None of these seven tools is wrong, exactly. They’re just built for different jobs, and the mistake I see most often is buying the one with the flashiest demo instead of the one that matches what you’re actually trying to measure.
If you need one flexible tool that handles skills testing, training quizzes, and basic performance checks without forcing you into an enterprise contract, ProProfs Quiz Maker is where I’d start, largely because you can be running your first assessment the same afternoon you sign up. If your entire problem is pre-hire technical screening, HackerRank or TestGorilla will serve you better. If it’s ongoing performance and engagement at scale, look at Culture Amp or 15Five instead.
Pick based on the job, not the logo.
Frequently Asked Questions
What's the best employee assessment tool for a small business?
For most small teams, ProProfs Quiz Maker is the easiest entry point. It has a free-forever plan, AI-assisted question writing and grading, and no long-term contract, which matters when you're not sure yet how much testing volume you'll actually need.
Are employee assessment tools accurate?
They're only as accurate as the questions and scoring behind them. Look for tools with rubric-based or AI-assisted grading and validated question banks, and be skeptical of any platform that can't explain how it scores subjective answers like essays or video responses.
What's the difference between skills assessment tools and performance review software?
Skills assessment tools, like TestGorilla or HackerRank, measure a specific capability at a single point in time, usually before hiring. Performance review software, like Culture Amp or 15Five, tracks how someone is doing continuously, over months or years, not just once.
How much do employee assessment tools cost?

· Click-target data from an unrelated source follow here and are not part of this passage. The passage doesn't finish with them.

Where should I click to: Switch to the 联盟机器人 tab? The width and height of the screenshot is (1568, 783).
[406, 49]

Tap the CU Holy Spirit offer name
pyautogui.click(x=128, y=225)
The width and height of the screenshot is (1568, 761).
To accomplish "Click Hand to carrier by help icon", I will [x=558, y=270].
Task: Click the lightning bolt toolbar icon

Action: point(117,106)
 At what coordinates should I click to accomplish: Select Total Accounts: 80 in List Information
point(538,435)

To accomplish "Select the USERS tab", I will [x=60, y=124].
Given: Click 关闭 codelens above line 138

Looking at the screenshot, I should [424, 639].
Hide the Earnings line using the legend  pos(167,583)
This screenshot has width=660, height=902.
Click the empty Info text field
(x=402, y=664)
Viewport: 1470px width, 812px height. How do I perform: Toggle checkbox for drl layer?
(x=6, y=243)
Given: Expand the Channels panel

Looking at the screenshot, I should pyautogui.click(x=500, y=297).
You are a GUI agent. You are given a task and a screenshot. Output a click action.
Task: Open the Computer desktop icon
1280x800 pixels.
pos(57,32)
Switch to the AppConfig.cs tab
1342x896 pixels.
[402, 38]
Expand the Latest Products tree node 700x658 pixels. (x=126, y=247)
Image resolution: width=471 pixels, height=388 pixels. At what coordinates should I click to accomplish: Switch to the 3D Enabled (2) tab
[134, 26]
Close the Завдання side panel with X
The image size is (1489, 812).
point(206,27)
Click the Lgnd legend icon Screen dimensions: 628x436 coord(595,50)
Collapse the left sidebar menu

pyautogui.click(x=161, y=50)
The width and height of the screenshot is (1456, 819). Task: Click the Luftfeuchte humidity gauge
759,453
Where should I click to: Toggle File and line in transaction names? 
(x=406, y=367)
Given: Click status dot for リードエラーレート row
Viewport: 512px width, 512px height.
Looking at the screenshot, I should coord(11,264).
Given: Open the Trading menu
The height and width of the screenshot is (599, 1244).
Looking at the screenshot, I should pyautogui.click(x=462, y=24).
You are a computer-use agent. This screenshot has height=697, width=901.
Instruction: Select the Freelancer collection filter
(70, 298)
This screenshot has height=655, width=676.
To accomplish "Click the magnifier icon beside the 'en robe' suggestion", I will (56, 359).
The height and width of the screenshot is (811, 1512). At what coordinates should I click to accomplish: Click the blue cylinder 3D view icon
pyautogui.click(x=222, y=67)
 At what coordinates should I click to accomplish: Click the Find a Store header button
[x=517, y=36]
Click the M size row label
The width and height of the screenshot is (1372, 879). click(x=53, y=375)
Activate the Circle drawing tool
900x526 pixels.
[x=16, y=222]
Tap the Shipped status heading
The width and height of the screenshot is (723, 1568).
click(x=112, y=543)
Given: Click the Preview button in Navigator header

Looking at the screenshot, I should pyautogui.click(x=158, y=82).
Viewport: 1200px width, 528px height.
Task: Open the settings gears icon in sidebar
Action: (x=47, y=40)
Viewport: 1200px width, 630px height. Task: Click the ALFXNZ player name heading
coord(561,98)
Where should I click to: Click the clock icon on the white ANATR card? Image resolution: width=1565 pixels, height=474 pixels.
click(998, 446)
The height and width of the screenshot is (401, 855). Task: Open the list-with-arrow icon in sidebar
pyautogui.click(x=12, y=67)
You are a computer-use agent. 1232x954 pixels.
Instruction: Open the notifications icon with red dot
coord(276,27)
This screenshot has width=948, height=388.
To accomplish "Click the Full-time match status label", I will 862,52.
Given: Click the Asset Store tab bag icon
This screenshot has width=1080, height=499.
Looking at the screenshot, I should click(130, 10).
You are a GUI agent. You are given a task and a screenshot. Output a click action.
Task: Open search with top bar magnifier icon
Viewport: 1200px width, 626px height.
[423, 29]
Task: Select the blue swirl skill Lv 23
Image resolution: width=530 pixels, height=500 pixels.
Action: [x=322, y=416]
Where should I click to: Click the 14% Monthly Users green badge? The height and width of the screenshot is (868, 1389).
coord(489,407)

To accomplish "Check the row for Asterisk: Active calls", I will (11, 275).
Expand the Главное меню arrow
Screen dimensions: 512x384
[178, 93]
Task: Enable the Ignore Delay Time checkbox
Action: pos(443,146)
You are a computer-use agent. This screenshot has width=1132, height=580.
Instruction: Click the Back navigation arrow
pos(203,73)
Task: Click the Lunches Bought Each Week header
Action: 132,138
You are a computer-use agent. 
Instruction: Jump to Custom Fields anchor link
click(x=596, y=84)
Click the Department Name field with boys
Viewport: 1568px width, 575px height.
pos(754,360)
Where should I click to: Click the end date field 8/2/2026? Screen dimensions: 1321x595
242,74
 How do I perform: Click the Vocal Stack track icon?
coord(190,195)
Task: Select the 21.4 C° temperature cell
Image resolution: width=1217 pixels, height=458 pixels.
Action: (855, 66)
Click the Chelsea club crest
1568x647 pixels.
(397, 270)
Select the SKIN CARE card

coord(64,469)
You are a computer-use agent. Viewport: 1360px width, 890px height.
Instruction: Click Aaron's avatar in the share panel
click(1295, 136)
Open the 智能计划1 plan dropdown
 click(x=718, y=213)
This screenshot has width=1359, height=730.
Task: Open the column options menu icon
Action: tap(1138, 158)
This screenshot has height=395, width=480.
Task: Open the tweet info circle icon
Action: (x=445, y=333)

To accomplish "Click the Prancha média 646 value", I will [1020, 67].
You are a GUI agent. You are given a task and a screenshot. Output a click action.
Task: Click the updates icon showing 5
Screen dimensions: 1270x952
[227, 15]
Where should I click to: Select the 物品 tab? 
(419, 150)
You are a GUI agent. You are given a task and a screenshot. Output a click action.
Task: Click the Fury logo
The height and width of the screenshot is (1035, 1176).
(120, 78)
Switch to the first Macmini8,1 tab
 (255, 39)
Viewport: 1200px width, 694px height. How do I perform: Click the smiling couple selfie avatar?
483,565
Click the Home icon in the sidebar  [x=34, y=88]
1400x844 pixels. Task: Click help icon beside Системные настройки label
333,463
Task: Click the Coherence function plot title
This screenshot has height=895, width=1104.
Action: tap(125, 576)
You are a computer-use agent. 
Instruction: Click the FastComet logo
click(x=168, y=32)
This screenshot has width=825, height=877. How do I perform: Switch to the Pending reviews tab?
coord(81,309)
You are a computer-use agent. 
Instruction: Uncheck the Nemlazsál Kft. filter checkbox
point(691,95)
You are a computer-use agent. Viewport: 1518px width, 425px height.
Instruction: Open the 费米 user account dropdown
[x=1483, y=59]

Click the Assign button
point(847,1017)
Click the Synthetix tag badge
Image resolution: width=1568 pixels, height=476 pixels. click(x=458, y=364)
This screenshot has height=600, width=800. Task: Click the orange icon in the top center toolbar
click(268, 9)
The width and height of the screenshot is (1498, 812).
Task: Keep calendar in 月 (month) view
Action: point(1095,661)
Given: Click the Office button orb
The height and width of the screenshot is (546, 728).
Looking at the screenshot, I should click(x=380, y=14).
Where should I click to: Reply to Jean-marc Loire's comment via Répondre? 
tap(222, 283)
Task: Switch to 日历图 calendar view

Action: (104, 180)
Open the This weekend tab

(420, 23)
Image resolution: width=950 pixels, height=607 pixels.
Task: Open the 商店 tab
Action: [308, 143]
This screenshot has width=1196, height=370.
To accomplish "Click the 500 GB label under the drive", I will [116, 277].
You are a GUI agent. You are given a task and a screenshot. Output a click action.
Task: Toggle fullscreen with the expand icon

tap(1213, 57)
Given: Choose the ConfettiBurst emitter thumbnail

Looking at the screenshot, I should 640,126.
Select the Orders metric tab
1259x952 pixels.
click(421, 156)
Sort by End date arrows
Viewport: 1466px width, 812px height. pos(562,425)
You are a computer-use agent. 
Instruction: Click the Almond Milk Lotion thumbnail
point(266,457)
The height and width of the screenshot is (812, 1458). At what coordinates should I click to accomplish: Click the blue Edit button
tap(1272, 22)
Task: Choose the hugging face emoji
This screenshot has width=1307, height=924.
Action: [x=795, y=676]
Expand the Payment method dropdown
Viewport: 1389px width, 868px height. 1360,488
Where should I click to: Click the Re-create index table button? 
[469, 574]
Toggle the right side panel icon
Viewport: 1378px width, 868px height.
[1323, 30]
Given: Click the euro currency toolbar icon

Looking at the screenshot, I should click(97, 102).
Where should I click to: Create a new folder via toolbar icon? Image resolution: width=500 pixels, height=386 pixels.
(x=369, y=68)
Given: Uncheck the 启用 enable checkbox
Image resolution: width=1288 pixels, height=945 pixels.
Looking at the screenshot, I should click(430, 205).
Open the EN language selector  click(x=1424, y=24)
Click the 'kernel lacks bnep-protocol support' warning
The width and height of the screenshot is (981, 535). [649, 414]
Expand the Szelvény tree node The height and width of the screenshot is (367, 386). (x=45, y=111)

Anywhere from free to well over $1,700 a year, depending on scale. Tools built for small teams or single use cases, like ProProfs Quiz Maker or 15Five's entry tier, start under $25 a month. Enterprise psychometric platforms often require a custom quote instead.
Can employee assessment tools reduce hiring bias?
Structured, standardized testing does reduce some forms of bias compared to unstructured interviews, since every candidate answers the same questions under the same conditions. It doesn't eliminate bias in how questions are written or scored, so the tool's grading logic still matters.
Do I need separate tools for hiring versus ongoing performance reviews?
Not always. A handful of tools, ProProfs Quiz Maker among them, let you build both pre-hire skills tests and internal performance quizzes from the same question bank. Dedicated performance platforms like 15Five, though, are built specifically for the ongoing side and don't do pre-hire screening at all.
Is ProProfs Quiz Maker free?
Yes, there's a free-forever plan for basic quizzes and assessments. Paid Business plans start around $20 a month for higher question limits, AI grading at scale, and features like custom certificates and secure exam settings.